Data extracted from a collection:
--- --- ---

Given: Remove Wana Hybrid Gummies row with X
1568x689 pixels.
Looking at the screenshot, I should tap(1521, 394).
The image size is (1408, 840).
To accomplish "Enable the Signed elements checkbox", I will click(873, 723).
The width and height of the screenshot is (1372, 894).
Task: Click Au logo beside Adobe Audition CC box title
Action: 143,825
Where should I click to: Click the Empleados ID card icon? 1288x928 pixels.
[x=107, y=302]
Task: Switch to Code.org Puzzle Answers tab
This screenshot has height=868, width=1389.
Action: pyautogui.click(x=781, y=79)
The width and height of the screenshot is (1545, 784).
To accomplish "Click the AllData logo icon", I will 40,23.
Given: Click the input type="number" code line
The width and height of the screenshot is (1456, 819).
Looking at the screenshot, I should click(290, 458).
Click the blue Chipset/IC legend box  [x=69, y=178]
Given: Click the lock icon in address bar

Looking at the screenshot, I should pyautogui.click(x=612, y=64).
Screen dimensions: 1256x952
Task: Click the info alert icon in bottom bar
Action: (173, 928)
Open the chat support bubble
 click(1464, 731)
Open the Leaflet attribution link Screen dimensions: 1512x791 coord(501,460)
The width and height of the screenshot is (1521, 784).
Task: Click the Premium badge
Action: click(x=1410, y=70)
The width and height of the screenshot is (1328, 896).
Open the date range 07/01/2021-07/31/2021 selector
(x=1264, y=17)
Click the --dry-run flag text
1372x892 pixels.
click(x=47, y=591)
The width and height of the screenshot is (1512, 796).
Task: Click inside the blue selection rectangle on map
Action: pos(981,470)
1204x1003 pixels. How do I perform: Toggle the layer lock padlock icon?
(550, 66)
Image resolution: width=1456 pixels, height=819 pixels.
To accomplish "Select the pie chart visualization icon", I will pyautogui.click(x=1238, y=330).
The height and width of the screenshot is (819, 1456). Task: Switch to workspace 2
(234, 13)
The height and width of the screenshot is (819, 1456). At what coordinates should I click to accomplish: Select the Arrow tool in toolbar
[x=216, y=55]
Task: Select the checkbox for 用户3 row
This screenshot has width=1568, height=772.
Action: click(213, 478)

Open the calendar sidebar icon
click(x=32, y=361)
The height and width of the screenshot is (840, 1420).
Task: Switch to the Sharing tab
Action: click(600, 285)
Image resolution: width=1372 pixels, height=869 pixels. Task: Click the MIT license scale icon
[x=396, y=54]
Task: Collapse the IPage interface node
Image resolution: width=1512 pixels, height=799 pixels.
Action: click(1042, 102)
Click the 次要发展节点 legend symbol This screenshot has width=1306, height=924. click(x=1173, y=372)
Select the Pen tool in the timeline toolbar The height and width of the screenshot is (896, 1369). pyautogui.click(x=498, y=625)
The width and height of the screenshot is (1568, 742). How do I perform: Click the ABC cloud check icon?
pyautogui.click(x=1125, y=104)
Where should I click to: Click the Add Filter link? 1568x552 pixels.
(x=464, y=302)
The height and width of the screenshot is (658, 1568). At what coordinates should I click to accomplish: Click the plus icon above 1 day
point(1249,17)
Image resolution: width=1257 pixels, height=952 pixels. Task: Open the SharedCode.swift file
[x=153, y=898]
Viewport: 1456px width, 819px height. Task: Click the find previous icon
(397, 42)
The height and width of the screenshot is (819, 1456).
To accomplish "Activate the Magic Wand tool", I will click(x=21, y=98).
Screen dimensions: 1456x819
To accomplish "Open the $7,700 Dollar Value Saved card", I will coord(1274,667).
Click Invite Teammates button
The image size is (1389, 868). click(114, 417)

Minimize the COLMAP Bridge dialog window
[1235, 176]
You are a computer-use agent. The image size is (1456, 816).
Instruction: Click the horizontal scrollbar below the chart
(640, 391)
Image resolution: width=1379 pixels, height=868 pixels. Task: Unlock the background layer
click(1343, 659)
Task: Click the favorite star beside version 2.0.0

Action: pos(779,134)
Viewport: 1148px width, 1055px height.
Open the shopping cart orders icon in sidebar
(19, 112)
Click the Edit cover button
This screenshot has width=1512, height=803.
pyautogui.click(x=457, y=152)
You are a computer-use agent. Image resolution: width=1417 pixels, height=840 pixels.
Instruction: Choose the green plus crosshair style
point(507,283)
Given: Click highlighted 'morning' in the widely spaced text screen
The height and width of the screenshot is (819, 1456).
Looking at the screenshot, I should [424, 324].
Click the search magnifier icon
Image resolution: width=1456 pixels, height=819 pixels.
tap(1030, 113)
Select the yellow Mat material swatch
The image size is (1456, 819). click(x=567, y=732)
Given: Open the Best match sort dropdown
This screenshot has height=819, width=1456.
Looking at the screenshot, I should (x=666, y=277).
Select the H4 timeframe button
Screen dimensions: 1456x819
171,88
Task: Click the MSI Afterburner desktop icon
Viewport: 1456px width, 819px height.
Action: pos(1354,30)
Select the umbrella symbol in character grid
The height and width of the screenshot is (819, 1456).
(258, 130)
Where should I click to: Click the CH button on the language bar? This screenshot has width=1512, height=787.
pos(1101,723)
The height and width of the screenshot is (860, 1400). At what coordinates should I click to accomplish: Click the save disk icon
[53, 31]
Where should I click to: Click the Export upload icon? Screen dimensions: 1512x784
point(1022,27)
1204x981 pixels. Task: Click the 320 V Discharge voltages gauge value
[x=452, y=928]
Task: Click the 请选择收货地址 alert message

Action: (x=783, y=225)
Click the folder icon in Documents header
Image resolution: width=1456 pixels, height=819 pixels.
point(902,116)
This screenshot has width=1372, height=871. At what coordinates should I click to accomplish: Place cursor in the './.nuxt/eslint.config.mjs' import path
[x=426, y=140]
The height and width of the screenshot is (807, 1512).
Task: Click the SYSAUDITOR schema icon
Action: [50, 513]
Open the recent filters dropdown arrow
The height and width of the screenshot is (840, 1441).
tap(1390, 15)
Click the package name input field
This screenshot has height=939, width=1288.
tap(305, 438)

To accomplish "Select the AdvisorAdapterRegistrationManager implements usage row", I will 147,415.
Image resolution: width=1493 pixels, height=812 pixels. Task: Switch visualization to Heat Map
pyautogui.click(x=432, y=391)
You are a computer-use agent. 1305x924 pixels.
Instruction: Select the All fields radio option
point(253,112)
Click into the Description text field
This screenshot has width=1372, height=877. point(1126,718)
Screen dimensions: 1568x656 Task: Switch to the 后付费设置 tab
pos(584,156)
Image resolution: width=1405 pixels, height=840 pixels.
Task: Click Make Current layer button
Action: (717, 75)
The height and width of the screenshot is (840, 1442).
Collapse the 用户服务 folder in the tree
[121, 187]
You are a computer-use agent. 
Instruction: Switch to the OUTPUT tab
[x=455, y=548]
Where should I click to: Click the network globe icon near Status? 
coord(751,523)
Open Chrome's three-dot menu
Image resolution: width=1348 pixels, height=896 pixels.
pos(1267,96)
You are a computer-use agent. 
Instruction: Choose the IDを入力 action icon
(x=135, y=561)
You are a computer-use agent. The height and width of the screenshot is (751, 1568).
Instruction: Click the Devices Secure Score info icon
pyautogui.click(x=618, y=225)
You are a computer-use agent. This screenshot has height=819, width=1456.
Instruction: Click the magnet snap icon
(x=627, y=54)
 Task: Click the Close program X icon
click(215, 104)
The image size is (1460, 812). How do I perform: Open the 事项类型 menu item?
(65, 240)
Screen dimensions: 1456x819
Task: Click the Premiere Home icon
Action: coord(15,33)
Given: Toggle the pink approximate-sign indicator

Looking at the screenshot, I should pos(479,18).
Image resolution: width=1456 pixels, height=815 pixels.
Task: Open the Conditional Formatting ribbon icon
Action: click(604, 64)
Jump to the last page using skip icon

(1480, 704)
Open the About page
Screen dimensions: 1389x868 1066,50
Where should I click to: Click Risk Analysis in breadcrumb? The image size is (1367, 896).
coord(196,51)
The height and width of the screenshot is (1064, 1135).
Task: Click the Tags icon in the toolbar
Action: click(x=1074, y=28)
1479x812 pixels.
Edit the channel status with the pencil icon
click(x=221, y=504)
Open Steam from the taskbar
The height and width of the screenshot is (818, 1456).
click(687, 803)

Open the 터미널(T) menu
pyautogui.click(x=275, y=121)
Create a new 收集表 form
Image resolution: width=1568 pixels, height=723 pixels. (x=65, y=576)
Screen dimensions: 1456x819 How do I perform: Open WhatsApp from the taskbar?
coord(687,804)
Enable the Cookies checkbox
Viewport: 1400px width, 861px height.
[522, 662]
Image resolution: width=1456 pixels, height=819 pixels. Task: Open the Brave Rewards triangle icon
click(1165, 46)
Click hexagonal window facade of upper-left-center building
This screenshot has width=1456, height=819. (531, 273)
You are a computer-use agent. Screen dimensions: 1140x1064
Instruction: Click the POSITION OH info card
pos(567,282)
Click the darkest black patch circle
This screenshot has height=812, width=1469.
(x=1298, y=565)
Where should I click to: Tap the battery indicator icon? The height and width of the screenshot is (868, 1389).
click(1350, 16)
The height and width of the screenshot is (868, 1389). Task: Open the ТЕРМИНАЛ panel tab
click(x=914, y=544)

--- --- ---

Exercise:
Lines after the one containing "The image size is (1408, 840)." are left out; every line from the start of the entries through that line is restated word for word.

Solution below:
Given: Remove Wana Hybrid Gummies row with X
1568x689 pixels.
Looking at the screenshot, I should tap(1521, 394).
The image size is (1408, 840).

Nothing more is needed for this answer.